India's parliamentary affairs minister said an Indian IT professional may be among the hostages.
"Whatever steps need to be taken, are being taken. We don't want to discuss it because there is some information that one of our Indian IT professionals also is there," Venkaiah Naidu told reporters.
In the biggest security operation in Sydney since a bombing at the Hilton Hotel killed two people in 1978, major banks closed their offices in the central business district and people were told to avoid the area. As night fell, large parts of the central city were all but deserted.

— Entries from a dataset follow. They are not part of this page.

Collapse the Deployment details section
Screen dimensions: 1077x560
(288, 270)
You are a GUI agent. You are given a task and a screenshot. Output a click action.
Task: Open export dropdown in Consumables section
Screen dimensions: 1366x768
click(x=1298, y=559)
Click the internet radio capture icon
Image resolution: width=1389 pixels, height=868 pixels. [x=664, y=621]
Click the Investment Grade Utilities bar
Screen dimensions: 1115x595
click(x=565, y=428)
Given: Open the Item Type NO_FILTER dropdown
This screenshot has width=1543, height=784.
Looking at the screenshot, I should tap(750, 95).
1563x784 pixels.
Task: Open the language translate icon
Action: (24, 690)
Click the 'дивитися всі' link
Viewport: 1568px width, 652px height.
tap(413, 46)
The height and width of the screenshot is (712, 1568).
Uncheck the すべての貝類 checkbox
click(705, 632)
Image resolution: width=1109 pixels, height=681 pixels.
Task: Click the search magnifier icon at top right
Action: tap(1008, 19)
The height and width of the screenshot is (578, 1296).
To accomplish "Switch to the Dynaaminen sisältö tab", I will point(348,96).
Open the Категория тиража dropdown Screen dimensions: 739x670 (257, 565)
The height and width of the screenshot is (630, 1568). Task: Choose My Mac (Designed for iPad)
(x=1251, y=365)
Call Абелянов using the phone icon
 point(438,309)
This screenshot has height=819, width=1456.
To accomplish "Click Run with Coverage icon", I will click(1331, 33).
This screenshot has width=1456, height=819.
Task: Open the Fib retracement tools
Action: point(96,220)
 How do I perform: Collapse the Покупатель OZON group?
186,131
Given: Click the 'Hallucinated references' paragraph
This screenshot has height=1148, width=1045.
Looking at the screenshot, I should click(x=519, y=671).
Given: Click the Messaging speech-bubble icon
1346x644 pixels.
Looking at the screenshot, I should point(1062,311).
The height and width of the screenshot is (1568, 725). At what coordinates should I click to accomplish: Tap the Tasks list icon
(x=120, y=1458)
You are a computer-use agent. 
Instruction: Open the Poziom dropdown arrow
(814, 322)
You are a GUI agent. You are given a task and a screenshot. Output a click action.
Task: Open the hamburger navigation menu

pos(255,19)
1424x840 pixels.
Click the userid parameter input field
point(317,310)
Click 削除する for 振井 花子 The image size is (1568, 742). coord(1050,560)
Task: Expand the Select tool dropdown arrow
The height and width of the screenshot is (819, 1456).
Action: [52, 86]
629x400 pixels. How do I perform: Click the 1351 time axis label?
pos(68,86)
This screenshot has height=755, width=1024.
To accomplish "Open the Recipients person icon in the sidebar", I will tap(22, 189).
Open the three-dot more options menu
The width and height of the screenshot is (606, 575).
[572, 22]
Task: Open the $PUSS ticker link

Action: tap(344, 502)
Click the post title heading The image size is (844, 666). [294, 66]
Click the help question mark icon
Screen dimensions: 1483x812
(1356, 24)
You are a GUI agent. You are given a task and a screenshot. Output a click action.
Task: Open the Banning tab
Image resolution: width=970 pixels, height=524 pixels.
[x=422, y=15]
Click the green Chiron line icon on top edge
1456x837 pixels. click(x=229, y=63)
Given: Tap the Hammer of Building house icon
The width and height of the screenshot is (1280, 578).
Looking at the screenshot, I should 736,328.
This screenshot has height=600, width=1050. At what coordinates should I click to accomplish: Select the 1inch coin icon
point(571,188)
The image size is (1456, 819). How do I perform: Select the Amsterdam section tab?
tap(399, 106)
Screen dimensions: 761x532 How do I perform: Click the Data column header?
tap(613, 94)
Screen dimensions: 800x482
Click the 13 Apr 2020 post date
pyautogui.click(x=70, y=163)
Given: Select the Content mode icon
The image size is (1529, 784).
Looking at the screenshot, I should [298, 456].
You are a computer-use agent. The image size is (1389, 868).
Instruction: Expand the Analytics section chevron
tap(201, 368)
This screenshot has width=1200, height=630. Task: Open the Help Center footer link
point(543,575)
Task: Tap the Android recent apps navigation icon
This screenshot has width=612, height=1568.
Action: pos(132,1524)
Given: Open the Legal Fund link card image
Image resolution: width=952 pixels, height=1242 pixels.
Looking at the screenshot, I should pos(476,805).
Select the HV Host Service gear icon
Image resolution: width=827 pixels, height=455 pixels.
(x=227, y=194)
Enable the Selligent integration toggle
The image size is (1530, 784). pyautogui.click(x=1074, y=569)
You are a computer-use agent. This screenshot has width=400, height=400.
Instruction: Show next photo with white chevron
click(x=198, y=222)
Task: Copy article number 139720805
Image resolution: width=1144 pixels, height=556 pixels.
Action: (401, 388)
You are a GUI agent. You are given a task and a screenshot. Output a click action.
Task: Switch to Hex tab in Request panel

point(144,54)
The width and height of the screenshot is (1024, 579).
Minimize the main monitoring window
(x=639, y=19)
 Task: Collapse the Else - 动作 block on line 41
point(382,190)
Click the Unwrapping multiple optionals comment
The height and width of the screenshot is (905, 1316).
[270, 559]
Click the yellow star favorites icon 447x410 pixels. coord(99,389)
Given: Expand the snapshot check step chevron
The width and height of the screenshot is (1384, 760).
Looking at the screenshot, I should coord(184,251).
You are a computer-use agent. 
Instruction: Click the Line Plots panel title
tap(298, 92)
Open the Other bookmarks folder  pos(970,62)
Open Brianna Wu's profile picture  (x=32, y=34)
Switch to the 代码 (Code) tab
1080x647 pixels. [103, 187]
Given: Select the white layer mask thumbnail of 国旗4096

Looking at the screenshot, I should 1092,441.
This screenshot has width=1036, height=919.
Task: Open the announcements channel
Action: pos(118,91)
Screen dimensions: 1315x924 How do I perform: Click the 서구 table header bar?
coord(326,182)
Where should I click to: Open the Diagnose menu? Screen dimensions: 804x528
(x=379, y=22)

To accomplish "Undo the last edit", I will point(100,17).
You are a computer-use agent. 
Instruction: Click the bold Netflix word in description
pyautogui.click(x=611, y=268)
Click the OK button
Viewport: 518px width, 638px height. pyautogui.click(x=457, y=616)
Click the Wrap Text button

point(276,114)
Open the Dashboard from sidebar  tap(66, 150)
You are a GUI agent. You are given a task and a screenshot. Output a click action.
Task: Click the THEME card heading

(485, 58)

Muslim leaders urged calm, with the Australian National Imams Council condemning "this criminal act unequivocally" in a joint statement with the Grand Mufti of Australia. An inter-faith prayer meeting at one of Sydney's grand mosques passed off peacefully despite threats of protests from far-right groups.
Currency market traders said the hostage news may have contributed to a dip in the Australian dollar, which was already under pressure from global risk aversion as oil prices fell anew.
Several media outlets reported they had been contacted by hostages passing on claims and demands from the gunman, including the possible presence of explosives in the building and elsewhere in the city.
Police said they were aware of media reports but said the "situation is contained in one area".
Concerns about an attack in Australia by Islamists have been growing for more than a year, with the security agency raising its national terrorism public alert to "high" in September.
That month, a spokesman for the Islamic State urged supporters in Western nations, including Australia, to attack civilians or military personnel at home.